I started with rails a few weeks ago and I’ve been very impressed with
the whole framework. My first project after the cookbook was a small
application connecting to Postgres. This was originally a port of an
Access application so I was delighted with the new facilities for
constraint checks, triggers, etc.
As I started to write the front-end though I noticed myself rewriting
the same checks in my models so that rails can validate data before it
hits the database. Otherwise the database throws an error instead of
rails having that nice ‘errors’ hash. I began to contemplate models that
use before_save and similar methods (instead of triggers) to log
changes, etc.
So to test things out I’m refactoring again using an sqlite database
(just to keep it simple for now) and keeping all of the code in rails.
I use a migration to setup and populate the tables, and then put all my
checks in the models.
Sofar it’s working swimmingly (it’s a very small app), but I was
wondering what the pro’s/con’s of this setup are.
Performance isn’t an issue with my current project, but for the future
what can I expect? My first crack at the problem involved checking data
twice anyway so this isn’t any slower but maybe I’m going about this the
wrong way? More importantly, what about data integrity?

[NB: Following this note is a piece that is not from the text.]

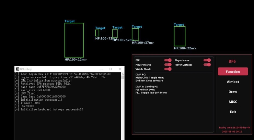254x140 pixels.
Task: Switch to the Draw tab
Action: (x=233, y=92)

“As I started to write the front-end though I noticed myself rewriting
the same checks in my models so that rails can validate data before it
hits the database. Otherwise the database throws an error instead of
rails having that nice ‘errors’ hash.”
Just in case you are making the same mistakes as I was: Defining the
correct
default in database is very important. Rails will use them. For example:
If
you use validate_presence_of :value but in database you set default 0 to
colum value, rails will initialize the :value with 0 and never tell you
when
you leave the field blank in the form.
. simple stuff is checked w/ javascript before it even gets sent back
to the app server
. application server does most error checking
. database does last data-validation check, assuming db supports CHECK
constraints (and possibly triggers)
disadvantages of having only one layer of validation?

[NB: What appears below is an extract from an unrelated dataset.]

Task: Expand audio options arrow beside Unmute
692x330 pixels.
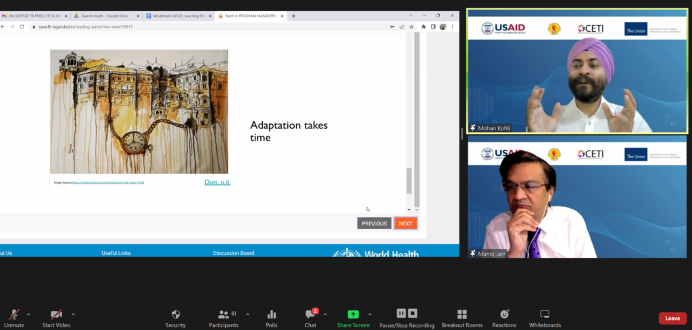Action: (28, 314)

. not user-friendly if simple stuff not validated before user sends it
to server
. easier for dirty data to get into database if only one layer of checks
advantages of having only application-level data validation?
. simplicity
. easier to maintain application, at least until the data gets dirty,
then things get complicated
. don’t have to keep 3 separate layers of validation rules in sync
for simple apps, i would just do data validaton on the app server.
for enterprise apps that value data integrity i would do data
validation at each tier if the tier supports it.